Scan the material below for the word "agent", then copy every line in which it appears.

*Exercise input*
[Start of Attachment]

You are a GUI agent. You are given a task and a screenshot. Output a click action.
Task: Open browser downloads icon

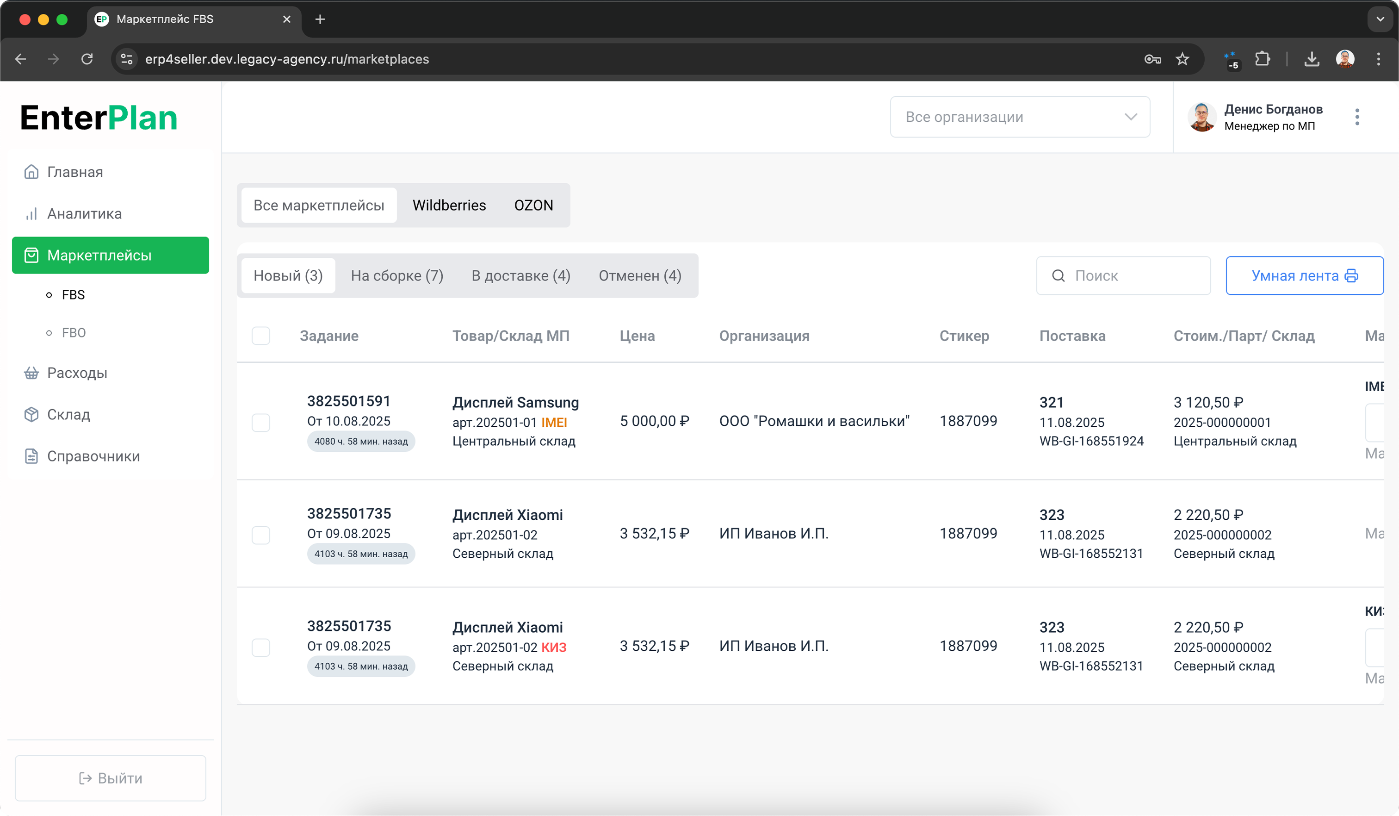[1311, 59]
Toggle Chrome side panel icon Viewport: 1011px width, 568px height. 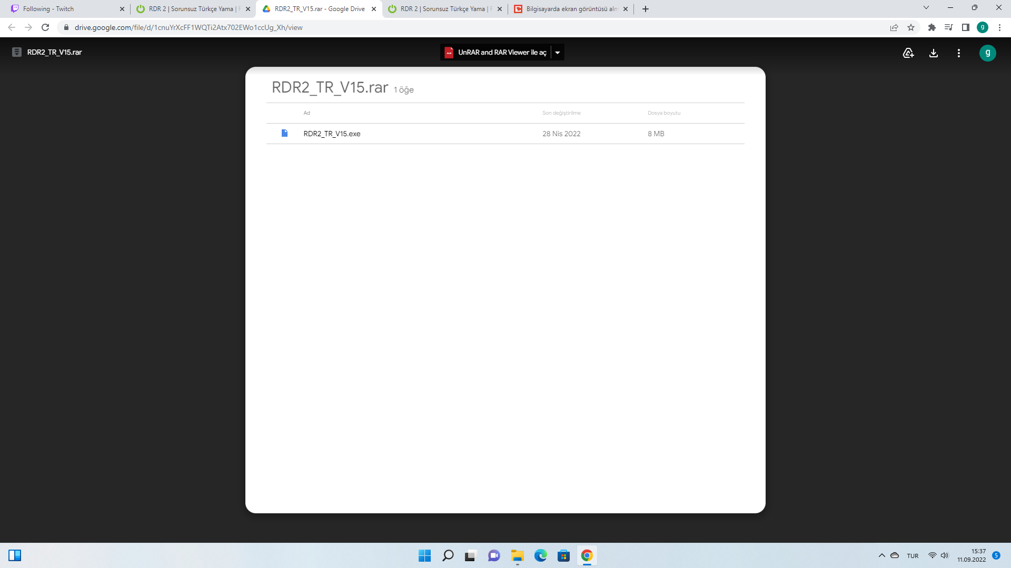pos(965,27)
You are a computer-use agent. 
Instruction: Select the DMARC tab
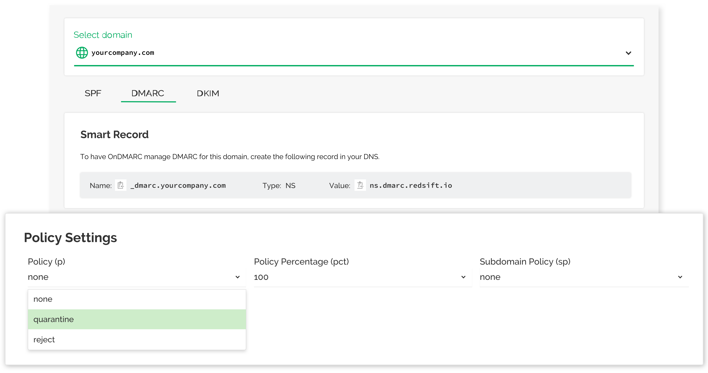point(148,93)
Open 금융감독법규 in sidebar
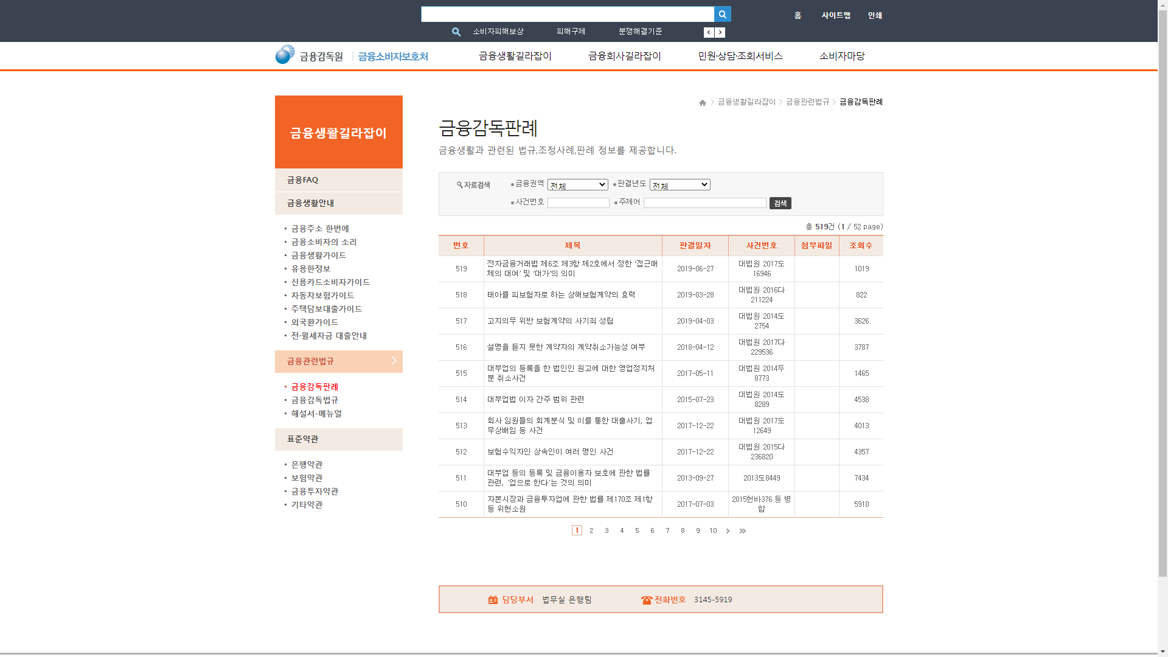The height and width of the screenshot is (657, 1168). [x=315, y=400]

[End of Attachment]
[Start of Attachment]

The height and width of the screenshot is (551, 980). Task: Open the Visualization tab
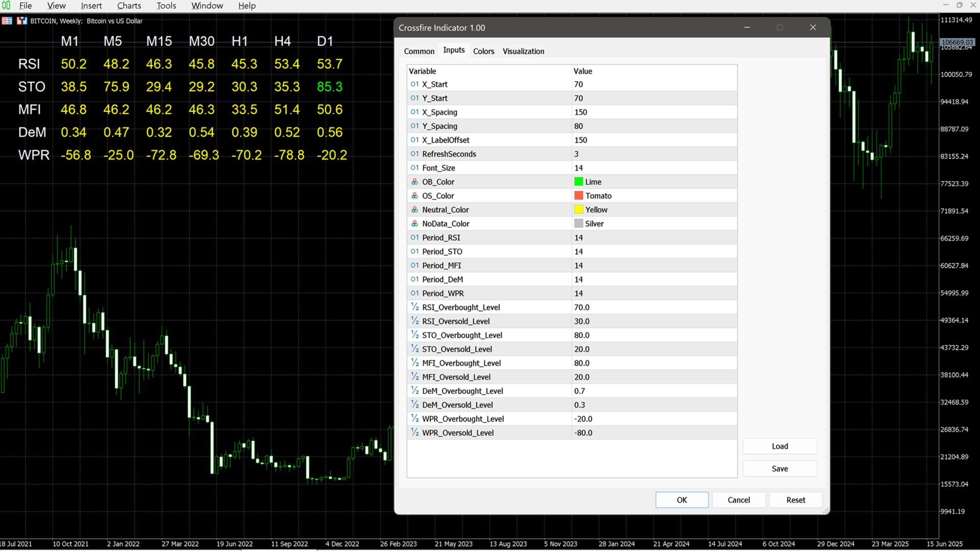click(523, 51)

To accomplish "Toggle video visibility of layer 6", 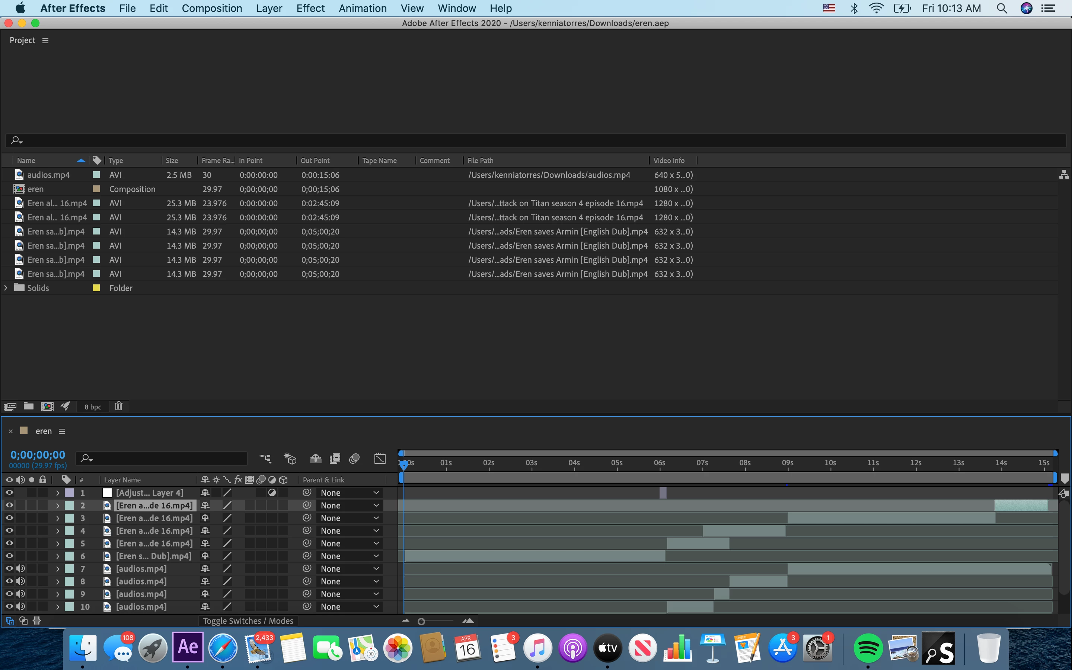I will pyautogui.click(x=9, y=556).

[End of Attachment]

*Answer space*
You are a GUI agent. You are given a task and a screenshot. Output a click action.
You are a computer-use agent. 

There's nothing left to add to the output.